A Jewish community emerged in Corry no later than 1873, which is the earliest date found in a Jewish cemetery a few miles north of the city. By 1880, the Jewish population was approximately 25, according to Statistics of the Jews of the United States, published by the Union of American Hebrew Congregations. The Jewish community organized Beth Israel Congregation around the same time, according to various county histories from the late 19th century. Beth Israel employed at least two rabbis in its early years—Rev. Galen and Rev. Bernstein—before hiring Rev. Solomon Fielchenfeld in about 1877. The community organized B’nai B’rith Ahavath Sholem Lodge No. 160 in 1870. The lodge merged with a lodge in Franklin, Pa., in about 1899 and closed in the years that followed. Beth Israel Congregation acquired a plot of land in November 1881, according to a Works Progress Administration Church Archives survey. A few years later, the congregation either traded or sold the land to the First Presbyterian Church and moved to an existing building on West Church Street. The congregation officially obtained a charter in 1883. Although incorporated as an Orthodox congregation, Beth Israel was among the first Jewish congregations in the region to allow mixed seating, a compromise between German and Polish factions among the membership, according to The Jewish Experience in Western Pennsylvania: A History, 1755-1945, by Jacob Feldman.

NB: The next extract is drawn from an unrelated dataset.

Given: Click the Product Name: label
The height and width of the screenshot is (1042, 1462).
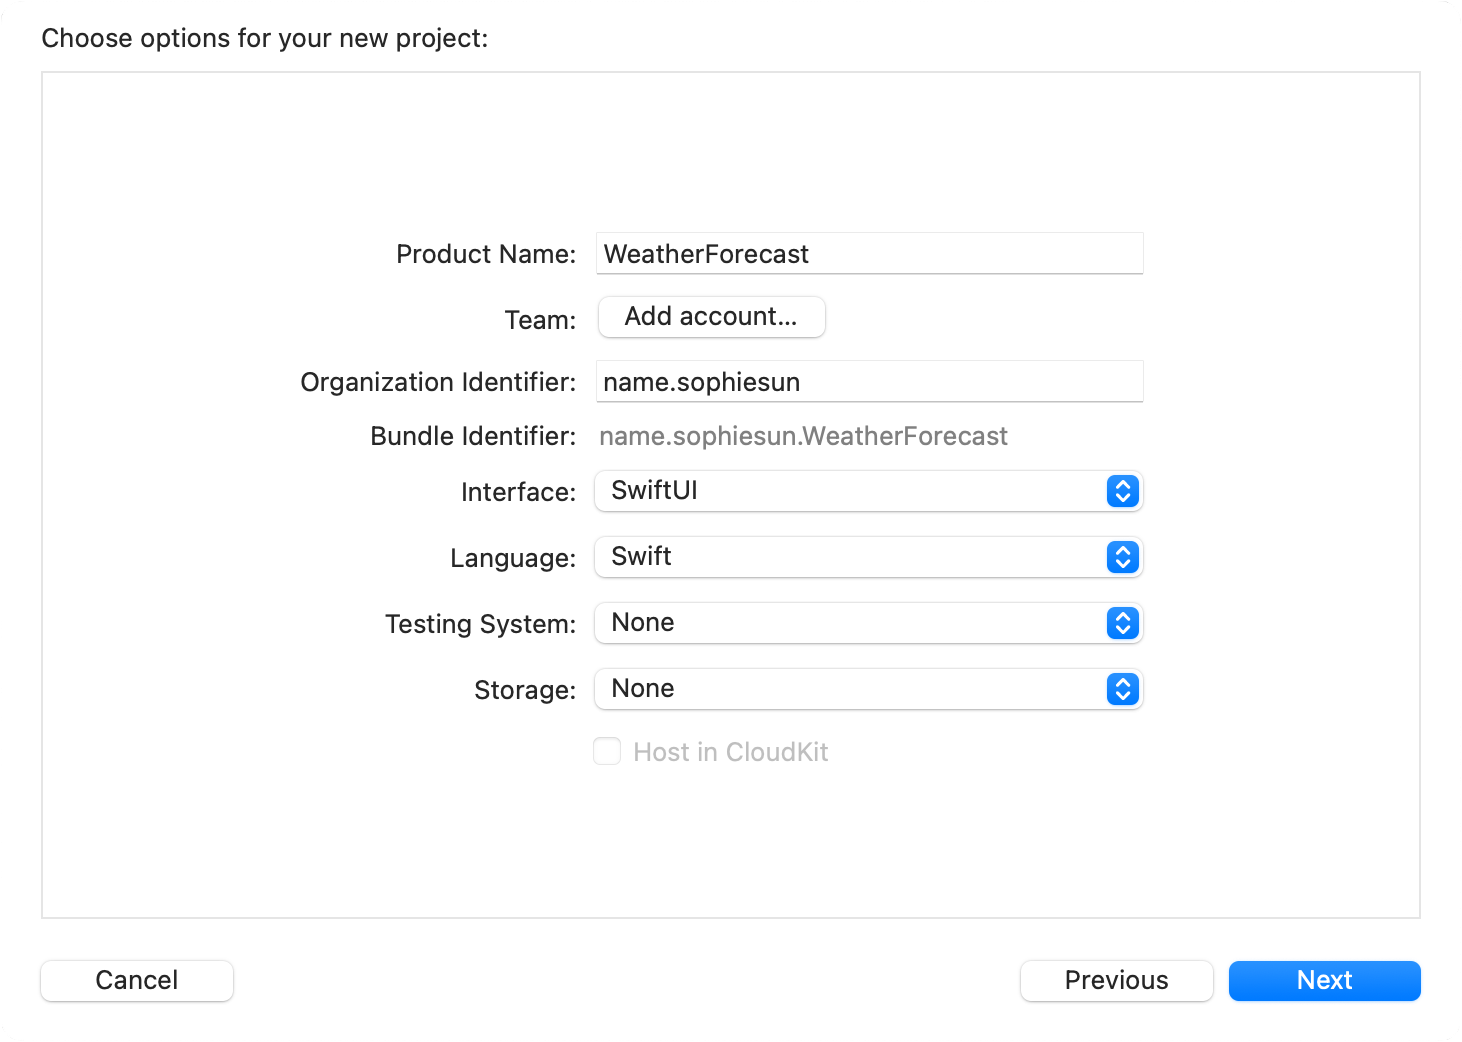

The Jewish community of Corry remained small throughout its existence. The American Jewish Yearbook listed a Jewish population of 50 in its 1907 edition, down to 34 in its 1918-1919 edition, up to 55 in its 1928-1929 edition and down again to 15 in its 1940-1941 edition. By the mid-1920s, Beth Israel Congregation could no longer support a full-time rabbi and only held services during the High Holidays, using the services of a rabbi from nearby Warren or Erie, according to the WPA survey. When the survey was conducted in 1939, the most recent burial date found in the Beth Israel cemetery was 1933. Many of the most recent interments found in the cemetery belong to the Berliner family, which ran a successful hide and fur business in the city from the 1880s to the 1940s.